**DATA FOR PROCESSING**
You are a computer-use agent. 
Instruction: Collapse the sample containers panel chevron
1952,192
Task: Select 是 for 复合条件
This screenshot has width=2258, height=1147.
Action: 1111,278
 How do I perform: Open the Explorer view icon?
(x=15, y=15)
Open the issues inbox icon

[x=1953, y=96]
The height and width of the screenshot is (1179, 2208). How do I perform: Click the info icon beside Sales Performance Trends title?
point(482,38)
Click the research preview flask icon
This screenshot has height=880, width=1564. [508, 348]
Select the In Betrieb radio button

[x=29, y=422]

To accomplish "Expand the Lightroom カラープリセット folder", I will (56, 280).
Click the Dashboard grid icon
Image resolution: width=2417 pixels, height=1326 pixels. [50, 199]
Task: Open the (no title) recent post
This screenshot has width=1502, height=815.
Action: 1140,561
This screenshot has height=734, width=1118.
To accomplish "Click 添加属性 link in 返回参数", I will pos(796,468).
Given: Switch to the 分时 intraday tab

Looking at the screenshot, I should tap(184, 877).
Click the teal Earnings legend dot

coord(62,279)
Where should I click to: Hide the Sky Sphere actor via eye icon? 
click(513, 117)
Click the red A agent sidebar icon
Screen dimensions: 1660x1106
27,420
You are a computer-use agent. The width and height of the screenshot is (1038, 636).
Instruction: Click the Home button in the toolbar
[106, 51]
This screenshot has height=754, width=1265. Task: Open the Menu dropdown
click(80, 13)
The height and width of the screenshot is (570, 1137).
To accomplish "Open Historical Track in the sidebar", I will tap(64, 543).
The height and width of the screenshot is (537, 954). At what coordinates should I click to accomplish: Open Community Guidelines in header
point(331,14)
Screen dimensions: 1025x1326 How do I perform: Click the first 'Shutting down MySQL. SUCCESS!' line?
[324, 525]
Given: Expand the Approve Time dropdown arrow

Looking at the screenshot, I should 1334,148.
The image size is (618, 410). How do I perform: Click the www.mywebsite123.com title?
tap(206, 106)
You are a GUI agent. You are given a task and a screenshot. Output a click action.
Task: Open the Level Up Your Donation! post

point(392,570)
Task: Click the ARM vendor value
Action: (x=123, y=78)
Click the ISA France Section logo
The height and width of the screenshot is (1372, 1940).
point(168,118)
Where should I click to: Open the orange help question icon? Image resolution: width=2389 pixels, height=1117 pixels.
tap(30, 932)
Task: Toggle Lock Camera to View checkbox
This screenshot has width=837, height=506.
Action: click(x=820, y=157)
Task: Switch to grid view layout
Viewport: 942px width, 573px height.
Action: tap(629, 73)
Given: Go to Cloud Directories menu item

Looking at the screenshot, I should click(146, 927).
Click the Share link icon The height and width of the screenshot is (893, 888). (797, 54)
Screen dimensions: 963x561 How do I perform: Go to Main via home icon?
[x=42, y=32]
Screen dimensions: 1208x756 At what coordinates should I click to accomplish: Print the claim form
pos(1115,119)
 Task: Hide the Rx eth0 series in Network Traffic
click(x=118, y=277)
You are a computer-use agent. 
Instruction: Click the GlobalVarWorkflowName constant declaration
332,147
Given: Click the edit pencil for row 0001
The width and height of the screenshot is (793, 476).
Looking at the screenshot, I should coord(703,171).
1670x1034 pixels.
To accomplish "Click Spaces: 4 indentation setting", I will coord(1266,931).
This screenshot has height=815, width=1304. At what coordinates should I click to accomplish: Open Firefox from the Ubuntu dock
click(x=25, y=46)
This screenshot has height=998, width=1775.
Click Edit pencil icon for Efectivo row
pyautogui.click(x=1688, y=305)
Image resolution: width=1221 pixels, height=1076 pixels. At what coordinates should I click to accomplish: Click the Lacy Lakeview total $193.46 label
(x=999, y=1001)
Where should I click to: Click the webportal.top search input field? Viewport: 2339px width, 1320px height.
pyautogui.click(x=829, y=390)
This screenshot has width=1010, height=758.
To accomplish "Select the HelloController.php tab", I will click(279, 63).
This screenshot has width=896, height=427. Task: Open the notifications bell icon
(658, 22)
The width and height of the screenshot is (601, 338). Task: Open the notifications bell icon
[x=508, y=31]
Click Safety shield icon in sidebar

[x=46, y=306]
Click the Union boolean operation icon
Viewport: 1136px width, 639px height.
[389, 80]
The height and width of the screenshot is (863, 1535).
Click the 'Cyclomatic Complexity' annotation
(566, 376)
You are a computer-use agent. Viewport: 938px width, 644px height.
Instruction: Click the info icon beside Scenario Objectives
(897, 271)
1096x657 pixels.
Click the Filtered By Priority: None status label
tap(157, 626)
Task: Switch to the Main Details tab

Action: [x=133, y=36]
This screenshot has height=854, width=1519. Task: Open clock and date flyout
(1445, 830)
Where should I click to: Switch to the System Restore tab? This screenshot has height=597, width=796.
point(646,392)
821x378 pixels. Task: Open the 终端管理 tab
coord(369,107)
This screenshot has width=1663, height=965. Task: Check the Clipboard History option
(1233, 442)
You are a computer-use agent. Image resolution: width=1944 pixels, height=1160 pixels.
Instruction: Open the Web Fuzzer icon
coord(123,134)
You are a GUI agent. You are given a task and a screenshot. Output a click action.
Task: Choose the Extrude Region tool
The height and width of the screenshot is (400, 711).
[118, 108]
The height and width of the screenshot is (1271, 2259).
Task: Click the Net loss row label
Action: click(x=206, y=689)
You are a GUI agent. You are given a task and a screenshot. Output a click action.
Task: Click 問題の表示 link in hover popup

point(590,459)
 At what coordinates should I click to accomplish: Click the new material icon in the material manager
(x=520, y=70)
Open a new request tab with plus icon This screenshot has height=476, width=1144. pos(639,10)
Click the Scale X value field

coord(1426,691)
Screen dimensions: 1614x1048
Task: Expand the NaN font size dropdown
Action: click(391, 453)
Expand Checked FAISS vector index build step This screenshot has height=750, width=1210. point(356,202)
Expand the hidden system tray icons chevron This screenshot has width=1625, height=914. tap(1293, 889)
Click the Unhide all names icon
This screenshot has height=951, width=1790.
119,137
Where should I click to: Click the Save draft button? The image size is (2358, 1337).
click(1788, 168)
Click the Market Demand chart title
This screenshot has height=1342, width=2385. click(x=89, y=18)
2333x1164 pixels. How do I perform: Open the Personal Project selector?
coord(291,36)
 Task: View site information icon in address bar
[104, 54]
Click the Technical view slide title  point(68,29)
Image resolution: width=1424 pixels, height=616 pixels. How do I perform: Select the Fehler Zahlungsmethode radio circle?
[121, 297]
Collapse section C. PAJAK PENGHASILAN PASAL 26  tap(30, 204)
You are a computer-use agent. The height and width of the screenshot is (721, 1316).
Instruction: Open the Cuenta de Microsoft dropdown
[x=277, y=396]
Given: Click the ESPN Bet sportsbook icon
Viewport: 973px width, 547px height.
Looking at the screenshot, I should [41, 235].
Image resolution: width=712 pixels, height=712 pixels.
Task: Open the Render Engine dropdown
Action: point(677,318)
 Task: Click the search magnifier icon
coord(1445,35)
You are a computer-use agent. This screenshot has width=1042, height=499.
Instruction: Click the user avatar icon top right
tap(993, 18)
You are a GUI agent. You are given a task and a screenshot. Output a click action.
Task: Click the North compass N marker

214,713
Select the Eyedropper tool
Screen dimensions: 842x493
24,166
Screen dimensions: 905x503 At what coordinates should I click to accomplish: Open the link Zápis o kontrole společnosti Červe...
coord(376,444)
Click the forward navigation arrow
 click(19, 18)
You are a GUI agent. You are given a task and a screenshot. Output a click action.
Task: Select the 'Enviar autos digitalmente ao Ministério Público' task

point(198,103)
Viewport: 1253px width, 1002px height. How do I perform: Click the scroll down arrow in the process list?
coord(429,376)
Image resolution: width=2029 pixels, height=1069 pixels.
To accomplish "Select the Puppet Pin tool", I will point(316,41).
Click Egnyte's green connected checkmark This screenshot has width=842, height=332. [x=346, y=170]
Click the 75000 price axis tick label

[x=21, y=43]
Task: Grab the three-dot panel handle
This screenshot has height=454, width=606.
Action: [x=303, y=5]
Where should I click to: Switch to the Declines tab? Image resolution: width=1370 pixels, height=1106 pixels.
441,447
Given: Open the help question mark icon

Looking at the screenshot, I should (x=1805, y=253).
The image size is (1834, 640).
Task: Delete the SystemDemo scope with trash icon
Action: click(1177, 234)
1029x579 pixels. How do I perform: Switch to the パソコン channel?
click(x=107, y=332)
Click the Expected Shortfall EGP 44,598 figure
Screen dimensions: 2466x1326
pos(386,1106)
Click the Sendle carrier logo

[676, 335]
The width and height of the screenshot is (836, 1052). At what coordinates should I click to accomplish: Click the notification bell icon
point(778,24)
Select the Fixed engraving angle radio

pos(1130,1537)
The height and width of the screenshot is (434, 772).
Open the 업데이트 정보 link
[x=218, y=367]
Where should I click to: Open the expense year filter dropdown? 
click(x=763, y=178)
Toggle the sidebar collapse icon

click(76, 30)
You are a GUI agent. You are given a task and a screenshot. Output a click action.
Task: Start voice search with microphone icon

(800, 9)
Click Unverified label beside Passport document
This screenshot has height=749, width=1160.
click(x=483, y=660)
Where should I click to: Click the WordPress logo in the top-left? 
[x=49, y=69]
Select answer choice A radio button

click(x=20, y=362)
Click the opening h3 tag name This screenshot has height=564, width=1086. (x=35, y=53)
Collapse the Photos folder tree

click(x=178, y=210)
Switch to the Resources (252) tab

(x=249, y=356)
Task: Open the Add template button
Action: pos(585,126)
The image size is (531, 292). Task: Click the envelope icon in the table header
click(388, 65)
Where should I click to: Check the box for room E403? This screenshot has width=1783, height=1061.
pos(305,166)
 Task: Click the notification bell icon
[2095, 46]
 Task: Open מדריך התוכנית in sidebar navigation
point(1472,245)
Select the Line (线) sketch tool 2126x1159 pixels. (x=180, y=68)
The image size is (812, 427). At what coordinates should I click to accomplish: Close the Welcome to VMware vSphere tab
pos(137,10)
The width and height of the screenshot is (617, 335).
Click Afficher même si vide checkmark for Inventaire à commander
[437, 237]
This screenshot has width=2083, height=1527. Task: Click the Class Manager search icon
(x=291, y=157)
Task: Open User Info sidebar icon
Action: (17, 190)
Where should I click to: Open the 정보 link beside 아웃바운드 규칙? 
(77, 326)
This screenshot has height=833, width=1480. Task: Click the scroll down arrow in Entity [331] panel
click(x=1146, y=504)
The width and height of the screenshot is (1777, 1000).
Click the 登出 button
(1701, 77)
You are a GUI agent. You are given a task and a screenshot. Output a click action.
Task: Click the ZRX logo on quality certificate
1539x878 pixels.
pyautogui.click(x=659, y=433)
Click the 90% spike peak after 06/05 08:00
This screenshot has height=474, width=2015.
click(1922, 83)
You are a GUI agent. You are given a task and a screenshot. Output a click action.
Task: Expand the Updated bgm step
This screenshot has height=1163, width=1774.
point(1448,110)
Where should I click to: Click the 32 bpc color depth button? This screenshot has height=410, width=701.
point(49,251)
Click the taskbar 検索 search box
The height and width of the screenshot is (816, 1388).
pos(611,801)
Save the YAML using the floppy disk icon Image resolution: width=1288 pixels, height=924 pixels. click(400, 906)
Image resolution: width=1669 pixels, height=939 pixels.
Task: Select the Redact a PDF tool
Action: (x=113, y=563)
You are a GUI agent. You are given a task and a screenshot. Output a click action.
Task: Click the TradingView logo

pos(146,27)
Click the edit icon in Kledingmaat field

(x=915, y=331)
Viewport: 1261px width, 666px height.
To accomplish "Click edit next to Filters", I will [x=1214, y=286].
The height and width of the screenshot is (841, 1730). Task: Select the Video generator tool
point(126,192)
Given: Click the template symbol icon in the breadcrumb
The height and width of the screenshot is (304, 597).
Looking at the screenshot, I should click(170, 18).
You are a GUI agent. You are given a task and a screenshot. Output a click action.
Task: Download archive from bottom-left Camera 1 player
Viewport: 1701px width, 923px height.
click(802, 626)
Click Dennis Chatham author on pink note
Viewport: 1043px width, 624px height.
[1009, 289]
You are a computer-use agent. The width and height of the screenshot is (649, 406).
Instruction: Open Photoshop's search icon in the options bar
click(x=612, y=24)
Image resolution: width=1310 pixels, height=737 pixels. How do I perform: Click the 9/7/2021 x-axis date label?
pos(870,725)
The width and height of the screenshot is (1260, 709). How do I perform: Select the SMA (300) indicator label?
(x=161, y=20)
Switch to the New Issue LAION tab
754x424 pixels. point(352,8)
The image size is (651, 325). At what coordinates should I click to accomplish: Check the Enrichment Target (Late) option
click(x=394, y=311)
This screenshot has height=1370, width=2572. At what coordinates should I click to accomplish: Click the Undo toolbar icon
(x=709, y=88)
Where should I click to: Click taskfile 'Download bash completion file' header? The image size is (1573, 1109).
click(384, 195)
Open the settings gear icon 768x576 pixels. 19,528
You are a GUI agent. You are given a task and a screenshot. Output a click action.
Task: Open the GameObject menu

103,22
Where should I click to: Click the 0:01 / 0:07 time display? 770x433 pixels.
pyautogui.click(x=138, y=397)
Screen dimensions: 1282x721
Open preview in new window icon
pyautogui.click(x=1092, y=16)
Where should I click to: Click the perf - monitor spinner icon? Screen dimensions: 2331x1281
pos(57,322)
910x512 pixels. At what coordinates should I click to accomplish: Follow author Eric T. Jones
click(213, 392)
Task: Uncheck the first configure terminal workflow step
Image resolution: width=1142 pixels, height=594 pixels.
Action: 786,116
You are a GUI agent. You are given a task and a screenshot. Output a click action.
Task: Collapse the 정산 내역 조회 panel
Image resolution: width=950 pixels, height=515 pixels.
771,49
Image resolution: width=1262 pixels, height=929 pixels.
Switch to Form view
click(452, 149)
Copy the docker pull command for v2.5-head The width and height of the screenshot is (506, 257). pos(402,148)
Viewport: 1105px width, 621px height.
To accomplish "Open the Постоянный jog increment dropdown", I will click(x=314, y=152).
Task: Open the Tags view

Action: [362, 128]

**TASK PROMPT**
Among the lines of the material, find those that hold the word "will" and copy them.

**ANSWER TO THIS PROBLEM**
To accomplish "Expand the Lightroom カラープリセット folder", I will (56, 280).
To accomplish "Click 添加属性 link in 返回参数", I will pos(796,468).
To accomplish "Open Historical Track in the sidebar", I will tap(64, 543).
To accomplish "Click Spaces: 4 indentation setting", I will coord(1266,931).
To accomplish "Select the HelloController.php tab", I will click(279, 63).
To accomplish "Select the Puppet Pin tool", I will point(316,41).
To accomplish "Click edit next to Filters", I will [x=1214, y=286].
To accomplish "Open the Постоянный jog increment dropdown", I will click(x=314, y=152).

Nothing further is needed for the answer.